Let the branch point which follows the selection behavior of (9) and (7) be the selection branch 
point in the move i<- (i+1). 
It goes to (10) and (7). 

[0010] In a perfect information game, it can be known in which branch point each participant Is, 
and the participant can draw the justification in the noncooperation game of the upper method 
at each branch point from the fact of choosing the action which always maximizes a self use 
henceforth [ it ]. 

[0011] If the example of drawing 9 is referred to, since the use of action b2 is larger than b1 for 
B, by a move 2 (PB), action b2 will be chosen at both of the branch points. Next, in a move 1 
(PA), it becomes comparison of a1 (utility vector (0, 8)) and a2 (utility vector (2, 2)).
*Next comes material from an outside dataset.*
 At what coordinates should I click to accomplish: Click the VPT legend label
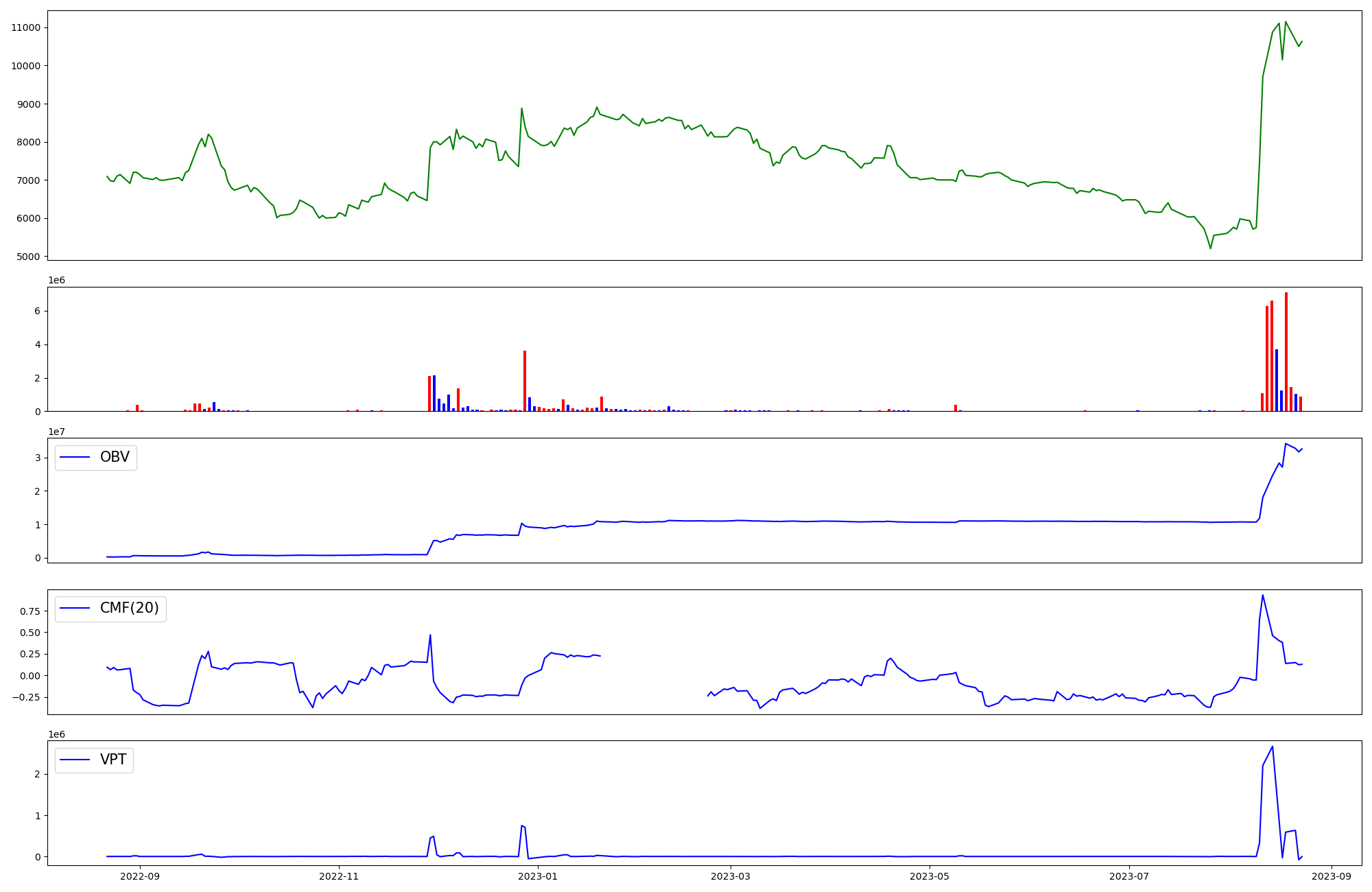click(x=113, y=760)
For A, 
since the use is [ a2 J larger, it is chosen here, in this game, action sequence a2 ->b2 appear 
after all. 
[0012] 

[Problem to be solved by the invention] Now, man performs input process of a gain vector and 
a computer carries out to calculating action selection. The block diagram in the case of 
realizing using the conventional technology is shown in drawing 10 R> 0. When it is going to 
express a game as a game tree, the following problems arise. 
[0013] (a) Generally the action taken at present changes the gain vector of the game 
performed after it. Therefore, it is required to be able to deal with the change. Treatment of 
carrying out by preparing only one game with a small size and repeating it is inadequate. 
[0014] (b) Since a game tree will become huge if severaIN of a move becomes large, it 
becomes difficult to write down on the form developed beforehand. 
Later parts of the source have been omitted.